Outsourcing key business functions, like legal and compliance tasks or even investment management, can make financial advisors more efficient—but doing so won't relieve their stress.

Or so one can conclude from the findings of a couple of recent industry studies. By the numbers, 43 percent of advisors outsource some part of their business to external consultants, third-party providers or other specialists, according to a recent survey by Fidelity Investments. Investment management or portfolio construction, technology, and legal and compliance were the most common things outsourced, and the majority of advisors surveyed said they were able to do that successfully.

The advisors also said outsourcing is essential to achieving scale while growing a firm. Those who outsourced tasks managed more assets—$145 million for those who did outsource compared with $110 million for those who did not—and had greater compensation as a result, $365,000 compared with $335,000, respectively, according to Fidelity's study.

But advisors who think outsourcing will lead to more time on the golf course, or reduce their overall stress, will be disappointed.

Advisors are already more stressed than the average American, and outsourcing business functions is not a predictor of lower stress, according to the latest Insights Into Advisor Wellness study by Northern Trust's FlexShares.

In 2018, growing their business organically was the top thing advisors were stressed about, followed by regulatory and compliance concerns. 
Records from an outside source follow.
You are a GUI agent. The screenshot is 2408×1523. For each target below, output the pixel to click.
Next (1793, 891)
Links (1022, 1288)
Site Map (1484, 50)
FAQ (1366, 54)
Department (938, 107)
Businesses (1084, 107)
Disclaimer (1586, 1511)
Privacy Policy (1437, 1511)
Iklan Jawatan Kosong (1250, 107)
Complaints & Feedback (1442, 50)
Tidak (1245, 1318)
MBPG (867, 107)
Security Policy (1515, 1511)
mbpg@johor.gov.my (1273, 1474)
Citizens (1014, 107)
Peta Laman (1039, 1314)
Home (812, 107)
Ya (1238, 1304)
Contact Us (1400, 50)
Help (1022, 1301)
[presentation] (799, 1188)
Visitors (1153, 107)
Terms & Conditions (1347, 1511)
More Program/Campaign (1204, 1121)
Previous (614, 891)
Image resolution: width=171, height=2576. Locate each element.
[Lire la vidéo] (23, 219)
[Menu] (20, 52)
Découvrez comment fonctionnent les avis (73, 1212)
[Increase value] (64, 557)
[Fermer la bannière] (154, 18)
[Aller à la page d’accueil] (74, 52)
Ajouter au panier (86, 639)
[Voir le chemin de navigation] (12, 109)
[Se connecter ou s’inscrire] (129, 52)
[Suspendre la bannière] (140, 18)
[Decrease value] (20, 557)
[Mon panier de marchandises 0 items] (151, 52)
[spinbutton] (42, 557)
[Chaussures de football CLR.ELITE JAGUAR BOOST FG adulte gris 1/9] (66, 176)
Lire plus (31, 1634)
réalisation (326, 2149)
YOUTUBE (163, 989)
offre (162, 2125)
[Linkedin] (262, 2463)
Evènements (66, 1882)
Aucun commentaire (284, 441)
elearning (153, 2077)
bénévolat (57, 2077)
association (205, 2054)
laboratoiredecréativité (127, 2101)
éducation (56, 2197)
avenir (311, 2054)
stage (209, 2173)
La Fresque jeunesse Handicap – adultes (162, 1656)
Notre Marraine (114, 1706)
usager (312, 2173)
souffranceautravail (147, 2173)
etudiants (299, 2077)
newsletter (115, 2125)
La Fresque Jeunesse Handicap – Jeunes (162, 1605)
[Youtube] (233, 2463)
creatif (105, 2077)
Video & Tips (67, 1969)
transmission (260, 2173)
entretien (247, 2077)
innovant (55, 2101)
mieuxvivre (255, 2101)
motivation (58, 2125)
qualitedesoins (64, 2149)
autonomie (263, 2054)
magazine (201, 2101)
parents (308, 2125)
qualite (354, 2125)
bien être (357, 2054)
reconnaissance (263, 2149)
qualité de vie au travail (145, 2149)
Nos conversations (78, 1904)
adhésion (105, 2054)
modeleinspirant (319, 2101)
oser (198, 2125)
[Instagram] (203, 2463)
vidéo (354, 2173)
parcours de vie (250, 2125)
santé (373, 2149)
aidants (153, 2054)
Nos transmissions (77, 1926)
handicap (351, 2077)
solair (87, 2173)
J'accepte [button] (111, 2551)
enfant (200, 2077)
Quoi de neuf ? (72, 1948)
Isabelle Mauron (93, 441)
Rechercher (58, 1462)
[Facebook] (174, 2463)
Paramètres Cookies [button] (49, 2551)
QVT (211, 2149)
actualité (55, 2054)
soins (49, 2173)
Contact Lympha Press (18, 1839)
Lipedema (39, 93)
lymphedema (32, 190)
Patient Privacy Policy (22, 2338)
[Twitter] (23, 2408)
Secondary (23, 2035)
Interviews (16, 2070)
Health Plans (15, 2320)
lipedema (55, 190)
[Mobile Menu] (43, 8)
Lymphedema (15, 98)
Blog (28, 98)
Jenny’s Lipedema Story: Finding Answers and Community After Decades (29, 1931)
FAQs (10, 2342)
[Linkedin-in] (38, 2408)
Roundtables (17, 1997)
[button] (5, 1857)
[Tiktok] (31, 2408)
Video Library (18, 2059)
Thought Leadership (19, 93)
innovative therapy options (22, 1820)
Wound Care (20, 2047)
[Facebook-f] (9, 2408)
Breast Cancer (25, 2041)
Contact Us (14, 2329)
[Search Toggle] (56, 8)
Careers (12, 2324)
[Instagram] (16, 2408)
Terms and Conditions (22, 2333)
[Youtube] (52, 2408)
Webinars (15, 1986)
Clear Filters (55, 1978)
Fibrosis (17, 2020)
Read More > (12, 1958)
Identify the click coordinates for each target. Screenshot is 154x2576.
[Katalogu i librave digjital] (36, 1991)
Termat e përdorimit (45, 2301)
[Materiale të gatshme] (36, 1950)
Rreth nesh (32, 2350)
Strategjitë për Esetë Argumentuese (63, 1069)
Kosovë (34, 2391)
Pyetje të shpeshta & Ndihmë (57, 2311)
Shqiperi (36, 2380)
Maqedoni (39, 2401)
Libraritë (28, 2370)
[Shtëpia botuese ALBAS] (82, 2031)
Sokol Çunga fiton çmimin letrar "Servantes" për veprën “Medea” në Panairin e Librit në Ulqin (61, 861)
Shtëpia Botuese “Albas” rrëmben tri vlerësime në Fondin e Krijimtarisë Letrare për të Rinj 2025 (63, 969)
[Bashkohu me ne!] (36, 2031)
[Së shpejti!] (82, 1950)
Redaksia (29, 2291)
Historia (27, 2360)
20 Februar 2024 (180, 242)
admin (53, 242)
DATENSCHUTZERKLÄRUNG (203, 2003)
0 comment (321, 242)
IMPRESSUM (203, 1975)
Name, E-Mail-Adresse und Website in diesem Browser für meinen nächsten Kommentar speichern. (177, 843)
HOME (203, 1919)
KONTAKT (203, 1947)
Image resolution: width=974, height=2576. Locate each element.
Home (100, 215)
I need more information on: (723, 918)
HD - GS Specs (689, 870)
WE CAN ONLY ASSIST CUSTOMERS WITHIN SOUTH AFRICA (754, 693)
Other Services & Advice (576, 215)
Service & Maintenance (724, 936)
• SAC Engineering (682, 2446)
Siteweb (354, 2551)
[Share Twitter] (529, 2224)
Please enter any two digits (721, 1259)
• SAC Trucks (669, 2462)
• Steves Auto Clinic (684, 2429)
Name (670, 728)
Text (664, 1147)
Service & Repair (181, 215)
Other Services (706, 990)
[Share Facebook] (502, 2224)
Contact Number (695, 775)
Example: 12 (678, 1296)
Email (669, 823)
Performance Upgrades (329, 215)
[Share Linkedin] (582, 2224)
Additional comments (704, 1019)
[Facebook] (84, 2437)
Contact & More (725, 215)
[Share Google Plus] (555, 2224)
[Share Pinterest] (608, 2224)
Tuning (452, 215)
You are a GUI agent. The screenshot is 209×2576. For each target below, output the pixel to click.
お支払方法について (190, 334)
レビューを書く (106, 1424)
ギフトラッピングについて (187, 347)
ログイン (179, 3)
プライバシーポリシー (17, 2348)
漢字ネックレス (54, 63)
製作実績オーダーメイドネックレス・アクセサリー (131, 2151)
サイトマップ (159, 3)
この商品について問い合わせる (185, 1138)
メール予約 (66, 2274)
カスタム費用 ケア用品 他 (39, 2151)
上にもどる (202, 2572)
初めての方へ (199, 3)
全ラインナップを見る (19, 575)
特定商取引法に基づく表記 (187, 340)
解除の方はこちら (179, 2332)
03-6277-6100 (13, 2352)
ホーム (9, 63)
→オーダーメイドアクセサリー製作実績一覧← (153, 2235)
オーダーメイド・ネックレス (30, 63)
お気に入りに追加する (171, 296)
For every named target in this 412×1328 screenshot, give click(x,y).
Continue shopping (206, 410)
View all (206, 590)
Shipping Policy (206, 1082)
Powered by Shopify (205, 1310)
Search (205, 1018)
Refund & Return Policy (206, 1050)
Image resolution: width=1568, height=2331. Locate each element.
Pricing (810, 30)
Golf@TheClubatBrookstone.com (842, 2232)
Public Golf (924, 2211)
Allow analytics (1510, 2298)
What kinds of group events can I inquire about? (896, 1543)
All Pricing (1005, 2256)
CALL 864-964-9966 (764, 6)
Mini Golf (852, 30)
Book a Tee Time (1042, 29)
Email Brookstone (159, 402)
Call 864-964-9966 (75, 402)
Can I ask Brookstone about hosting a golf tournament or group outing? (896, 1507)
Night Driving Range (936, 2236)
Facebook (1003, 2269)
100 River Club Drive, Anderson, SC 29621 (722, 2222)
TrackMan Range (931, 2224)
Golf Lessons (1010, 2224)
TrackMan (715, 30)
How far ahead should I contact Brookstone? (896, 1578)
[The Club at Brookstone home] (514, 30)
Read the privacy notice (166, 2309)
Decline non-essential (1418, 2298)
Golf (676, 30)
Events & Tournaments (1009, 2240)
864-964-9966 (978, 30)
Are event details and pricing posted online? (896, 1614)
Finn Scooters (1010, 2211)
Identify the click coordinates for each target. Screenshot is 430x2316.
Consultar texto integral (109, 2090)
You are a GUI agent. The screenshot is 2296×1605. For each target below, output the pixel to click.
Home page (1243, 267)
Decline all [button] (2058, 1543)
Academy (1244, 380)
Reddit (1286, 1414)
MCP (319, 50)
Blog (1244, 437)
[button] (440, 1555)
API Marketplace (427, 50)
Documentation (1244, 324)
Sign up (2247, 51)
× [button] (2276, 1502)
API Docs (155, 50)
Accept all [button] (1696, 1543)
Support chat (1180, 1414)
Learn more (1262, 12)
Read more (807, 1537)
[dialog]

When it came to regulatory changes last year, wirehouse brokers were far more concerned about legislative changes. Mandated by Congress, the Securities and Exchange Commission has been considering changes after the Department of Labor’s fiduciary rule for advisors to retirement accounts—which went further in assuring a best interest standard—did not survive a court challenge. Registered investment advisors weren't as stressed about regulatory changes, but they were concerned about keeping up with whatever changes might have occurred, according to the FlexShares study.